Soon enough the reputation of TalkClassical will be one of nonsensical discussions rather than a serious place to discuss Classical music.


----------



## Ukko (Jun 4, 2010)

This mess all started with inane polls. The fix is to remove the poll option. It wouldn't be necessary in a _mature, socially responsible forum_, but here we are subjected to the delightful whimsy of inquiring young minds.





:devil:


----------



## Almaviva (Aug 13, 2010)

I like the whimsy inquiring young minds, but I also worry about Talk Classical's reputation. I love this place and I would like it to be seen as an important reference source and informative/instructive place to discuss classical music. Hopefully, a fun and friendly place too - but my point is the *excess* of these threads and polls, lately.

I don't think I can be called a humorless person. I do participate wholeheartedly in *some* of the fun.

But like everything in life, too much of a good thing sometimes becomes a bad thing.


----------



## Ukko (Jun 4, 2010)

Almaviva said:


> I like the whimsy inquiring young minds, but I also worry about Talk Classical's reputation. I love this place and I would like it to be seen as an important reference source and informative/instructive place to discuss classical music. Hopefully, a fun and friendly place too - but my point is the *excess* of these threads and polls, lately.
> 
> I don't think I can be called a humorless person. I do participate wholeheartedly of *some* of the fun.
> 
> But like everything in life, too much of a good thing sometimes becomes a bad thing.

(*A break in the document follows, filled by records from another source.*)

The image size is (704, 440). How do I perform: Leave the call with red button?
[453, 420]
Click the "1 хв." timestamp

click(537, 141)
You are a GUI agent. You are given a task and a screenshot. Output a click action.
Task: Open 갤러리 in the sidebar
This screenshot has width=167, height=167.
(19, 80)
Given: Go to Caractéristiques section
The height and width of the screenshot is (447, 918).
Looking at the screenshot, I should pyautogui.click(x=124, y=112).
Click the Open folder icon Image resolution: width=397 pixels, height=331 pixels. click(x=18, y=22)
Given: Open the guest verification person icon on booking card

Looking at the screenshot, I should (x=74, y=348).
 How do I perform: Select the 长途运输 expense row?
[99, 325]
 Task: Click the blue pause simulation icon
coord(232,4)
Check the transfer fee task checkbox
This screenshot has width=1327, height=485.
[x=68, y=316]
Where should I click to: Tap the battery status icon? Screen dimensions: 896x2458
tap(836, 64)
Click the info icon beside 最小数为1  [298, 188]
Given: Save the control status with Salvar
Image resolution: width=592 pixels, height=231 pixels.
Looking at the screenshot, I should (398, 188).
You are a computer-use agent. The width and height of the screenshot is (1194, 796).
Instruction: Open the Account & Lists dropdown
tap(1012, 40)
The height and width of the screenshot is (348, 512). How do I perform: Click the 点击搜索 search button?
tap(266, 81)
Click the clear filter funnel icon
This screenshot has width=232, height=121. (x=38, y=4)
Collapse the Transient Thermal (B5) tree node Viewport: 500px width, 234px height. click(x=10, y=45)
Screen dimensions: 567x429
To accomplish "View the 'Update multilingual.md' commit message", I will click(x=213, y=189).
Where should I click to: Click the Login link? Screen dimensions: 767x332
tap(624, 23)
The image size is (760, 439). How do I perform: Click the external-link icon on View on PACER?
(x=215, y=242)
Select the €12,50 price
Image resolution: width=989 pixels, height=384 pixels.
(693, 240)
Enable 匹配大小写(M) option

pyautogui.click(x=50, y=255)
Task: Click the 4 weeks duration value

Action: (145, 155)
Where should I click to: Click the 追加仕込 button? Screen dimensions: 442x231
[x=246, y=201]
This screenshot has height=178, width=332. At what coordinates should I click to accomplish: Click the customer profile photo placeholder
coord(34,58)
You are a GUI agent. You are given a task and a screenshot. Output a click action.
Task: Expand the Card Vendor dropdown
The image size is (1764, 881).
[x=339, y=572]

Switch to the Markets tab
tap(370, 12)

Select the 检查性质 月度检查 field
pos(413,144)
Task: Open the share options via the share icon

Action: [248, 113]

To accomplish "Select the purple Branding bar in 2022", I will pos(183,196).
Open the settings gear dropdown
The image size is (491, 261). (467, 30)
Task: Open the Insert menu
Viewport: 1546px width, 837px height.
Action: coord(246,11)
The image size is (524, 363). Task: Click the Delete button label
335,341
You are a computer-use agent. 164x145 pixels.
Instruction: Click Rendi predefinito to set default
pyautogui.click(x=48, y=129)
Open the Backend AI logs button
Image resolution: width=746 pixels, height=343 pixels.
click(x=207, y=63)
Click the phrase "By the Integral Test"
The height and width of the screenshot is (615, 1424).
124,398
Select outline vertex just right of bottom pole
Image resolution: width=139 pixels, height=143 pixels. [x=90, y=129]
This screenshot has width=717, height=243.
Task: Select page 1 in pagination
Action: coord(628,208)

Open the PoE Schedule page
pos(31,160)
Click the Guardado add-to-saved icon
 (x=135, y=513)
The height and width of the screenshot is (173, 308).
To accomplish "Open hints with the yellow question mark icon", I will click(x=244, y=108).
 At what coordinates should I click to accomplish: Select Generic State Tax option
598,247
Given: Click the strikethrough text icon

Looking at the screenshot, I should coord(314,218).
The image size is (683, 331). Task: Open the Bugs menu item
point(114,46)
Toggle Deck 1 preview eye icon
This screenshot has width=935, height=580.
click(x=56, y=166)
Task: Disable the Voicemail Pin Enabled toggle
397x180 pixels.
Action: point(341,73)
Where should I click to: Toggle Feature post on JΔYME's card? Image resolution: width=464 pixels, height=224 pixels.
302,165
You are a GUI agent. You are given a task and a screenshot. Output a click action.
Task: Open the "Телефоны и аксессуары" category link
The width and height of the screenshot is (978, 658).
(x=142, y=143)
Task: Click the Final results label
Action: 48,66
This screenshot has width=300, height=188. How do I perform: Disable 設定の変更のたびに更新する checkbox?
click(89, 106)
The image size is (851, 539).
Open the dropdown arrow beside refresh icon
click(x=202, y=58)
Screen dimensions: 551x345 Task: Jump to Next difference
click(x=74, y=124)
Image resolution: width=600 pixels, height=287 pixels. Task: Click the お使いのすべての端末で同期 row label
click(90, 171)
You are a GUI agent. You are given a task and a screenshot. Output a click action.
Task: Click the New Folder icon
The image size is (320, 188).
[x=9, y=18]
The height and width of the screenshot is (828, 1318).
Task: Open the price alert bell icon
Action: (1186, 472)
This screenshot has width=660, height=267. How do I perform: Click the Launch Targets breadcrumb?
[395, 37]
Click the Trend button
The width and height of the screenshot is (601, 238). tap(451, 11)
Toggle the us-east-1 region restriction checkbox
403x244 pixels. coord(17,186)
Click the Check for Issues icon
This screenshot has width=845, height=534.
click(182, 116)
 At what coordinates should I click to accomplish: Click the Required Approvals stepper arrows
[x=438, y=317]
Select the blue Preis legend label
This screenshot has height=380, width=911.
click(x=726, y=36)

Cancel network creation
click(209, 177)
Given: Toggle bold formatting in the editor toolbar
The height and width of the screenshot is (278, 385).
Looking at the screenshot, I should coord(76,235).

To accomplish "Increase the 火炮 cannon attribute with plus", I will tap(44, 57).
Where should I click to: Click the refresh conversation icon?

So... eliminate the blasted polls! try it over a trial period - say one year. If things haven't gotten worse, make it permanent.


----------



## Rasa (Apr 23, 2009)

I concur fully on the polls. It makes the place look like an overhyped classical Idol contest.


----------



## Almaviva (Aug 13, 2010)

The polls also have some valid uses. I don't think it's a matter of having or not the software capacity to make polls. If we didn't have this capacity, people would still organize polls out of regular threads, just by asking people to vote by posting instead of voting by clicking on poll options. The problem resides in the *use* of these things by the members, not in the things themselves.

I just feel that the silliness is becoming excessive and may impact on Talk Classical's reputation.

Anyway, this suggestion of doing away with the capacity to start polls isn't for me, but rather for Krummhorn.


----------



## Guest (Nov 13, 2011)

Almaviva said:


> I would like [TalkClassical] to be seen as an important reference source and informative/instructive place to discuss classical music.


Not to rain on your parade or anything, but I don't see that ever happening. Do you, really? It's certainly never been in the past; and I just don't see how it could ever become this in the future.

It's a nice dream, though. I must say I share it. But if I held my breath waiting for it, I'd be dead in about three minutes.

It is what it is. Changes could disenfranchise some participants, maybe many. Who gets to decide who gets disenfranchised. Maybe a review of the rules, a revision even? But then they'd have to be enforced, consistently and even-handedly, even gently. How likely is that to happen?

[By the way, the reference in the OP is to a Monty Python sketch. Points to Aramis for that!]


----------